At the TaxPayers' Alliance, we've spent the day going through the Budget. It's still early days yet but it is already clear that the rhetoric in Alistair Darling's speech - and even some of the figures presented in the report - don't remotely represent the reality of the position we're in. We've found a number of critical problems with a Budget not even a day old:
- After the Pre-Budget Report, we exposed how - even adjusted for RPI inflation - the Government were planning to borrow twice the amount borrowed during the First World War. Even if we accept the new figures announced in the Budget as legitimate, borrowing is now set to be more than was borrowed during the Napoloeonic Wars, the First World War and the Second World War put together. William Norton sets out the details.
- Ruth Lea points out that the growth projections that the Budget's borrowing estimates are based on are "simply not credible". If those start to fall apart, even the dismal borrowing figures outlined by the Government will turn out to be far too optimistic.
- While the £15 billion of spending cuts announced by the Government is a welcome sign that they don't want to heap the entire burden of tackling the public finance crisis on the public, the savings might not be reliable. Mike Denham discusses how there are a lot of similarities between the plans they're outlining and policies that, when tried as part of the Gershon review, actually increased spending.
- Equally, it doesn't look like they've honestly accounted for the cost of the banking bailout. Mike Denham sets out how, while the Budget report might insist that it includes a high end estimate of the cost of the bailout, its estimate is actually "extraordinarily optimistic". William Norton argues that the Treasury is hiding the full cost of responding to the financial crisis using exactly the same accounting tricks the banks have been accused of.

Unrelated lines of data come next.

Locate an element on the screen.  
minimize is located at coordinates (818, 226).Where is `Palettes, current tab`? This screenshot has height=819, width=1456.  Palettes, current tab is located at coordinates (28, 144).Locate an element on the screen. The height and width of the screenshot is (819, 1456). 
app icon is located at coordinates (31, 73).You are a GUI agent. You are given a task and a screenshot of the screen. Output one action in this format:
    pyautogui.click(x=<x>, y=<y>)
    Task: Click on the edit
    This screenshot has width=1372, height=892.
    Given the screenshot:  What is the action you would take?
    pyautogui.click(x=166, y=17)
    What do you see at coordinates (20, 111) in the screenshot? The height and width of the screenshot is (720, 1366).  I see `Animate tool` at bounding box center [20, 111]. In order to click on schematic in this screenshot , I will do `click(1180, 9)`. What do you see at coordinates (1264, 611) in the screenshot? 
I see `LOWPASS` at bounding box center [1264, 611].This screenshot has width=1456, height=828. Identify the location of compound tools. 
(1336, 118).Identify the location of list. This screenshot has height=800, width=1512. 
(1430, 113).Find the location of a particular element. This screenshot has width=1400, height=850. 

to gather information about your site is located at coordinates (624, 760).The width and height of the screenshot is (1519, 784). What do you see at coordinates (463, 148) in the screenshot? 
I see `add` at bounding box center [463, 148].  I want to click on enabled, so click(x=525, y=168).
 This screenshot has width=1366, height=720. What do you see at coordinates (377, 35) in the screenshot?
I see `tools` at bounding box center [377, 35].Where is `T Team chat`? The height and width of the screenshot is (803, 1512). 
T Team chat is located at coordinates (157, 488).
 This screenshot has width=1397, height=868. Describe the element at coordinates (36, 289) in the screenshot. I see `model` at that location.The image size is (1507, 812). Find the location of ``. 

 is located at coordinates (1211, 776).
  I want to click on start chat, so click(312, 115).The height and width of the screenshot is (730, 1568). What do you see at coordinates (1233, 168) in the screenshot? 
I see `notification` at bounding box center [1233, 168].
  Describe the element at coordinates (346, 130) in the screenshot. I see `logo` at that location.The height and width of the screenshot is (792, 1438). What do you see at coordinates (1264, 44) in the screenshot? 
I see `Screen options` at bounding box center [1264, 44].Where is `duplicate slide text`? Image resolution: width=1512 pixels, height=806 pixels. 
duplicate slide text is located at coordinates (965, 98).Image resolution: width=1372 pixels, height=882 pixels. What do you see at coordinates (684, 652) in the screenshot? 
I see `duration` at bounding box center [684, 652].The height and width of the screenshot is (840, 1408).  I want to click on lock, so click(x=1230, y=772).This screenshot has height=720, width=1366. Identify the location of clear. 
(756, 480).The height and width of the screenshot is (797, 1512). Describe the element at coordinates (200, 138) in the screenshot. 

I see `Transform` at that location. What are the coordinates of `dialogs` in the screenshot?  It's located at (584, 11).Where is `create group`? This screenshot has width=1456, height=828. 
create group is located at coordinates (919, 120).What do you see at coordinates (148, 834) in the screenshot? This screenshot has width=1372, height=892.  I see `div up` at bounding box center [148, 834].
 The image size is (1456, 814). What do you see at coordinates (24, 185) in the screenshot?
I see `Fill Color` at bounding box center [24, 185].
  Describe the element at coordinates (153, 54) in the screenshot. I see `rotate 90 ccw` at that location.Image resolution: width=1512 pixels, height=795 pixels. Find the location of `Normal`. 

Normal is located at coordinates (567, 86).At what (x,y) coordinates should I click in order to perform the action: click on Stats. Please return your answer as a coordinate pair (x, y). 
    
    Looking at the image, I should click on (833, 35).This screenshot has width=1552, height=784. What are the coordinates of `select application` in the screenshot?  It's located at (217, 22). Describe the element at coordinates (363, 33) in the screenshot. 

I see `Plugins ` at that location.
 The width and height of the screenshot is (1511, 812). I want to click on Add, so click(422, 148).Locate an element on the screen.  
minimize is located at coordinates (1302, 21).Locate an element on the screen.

- Maria Fort exposes how the car scrappage scheme creates an exposure of up to £14 billion and will mostly be a transfer from ordinary Britons to the shareholders of foreign car companies. I discussed how an academic study examining the record of attempts to create "green jobs" in Spain suggests the 400,000 green collar jobs that the Budget hopes to create will come at the cost of 880,000 jobs in the rest of the economy.
- As our initial response made clear, this Budget shows that ordinary people and the poor are going to pay for the huge debts announced in this Budget, people are going to face higher taxes on everything from driving to work to a pint at the end of the day. Susie Squire argues that the new 50 per cent tax rate will send the worst possible message to those thinking about investing in Britain, drive a brain drain that will leave Britain much worse off and lose the Government money, according to estimates from the CEBR. Finally, William Norton notes that, while the Treasury has now decided to treat shifting income into pensions as a tax dodge, the HMRC website explicitly advises people on how to make use of "salary sacrifice".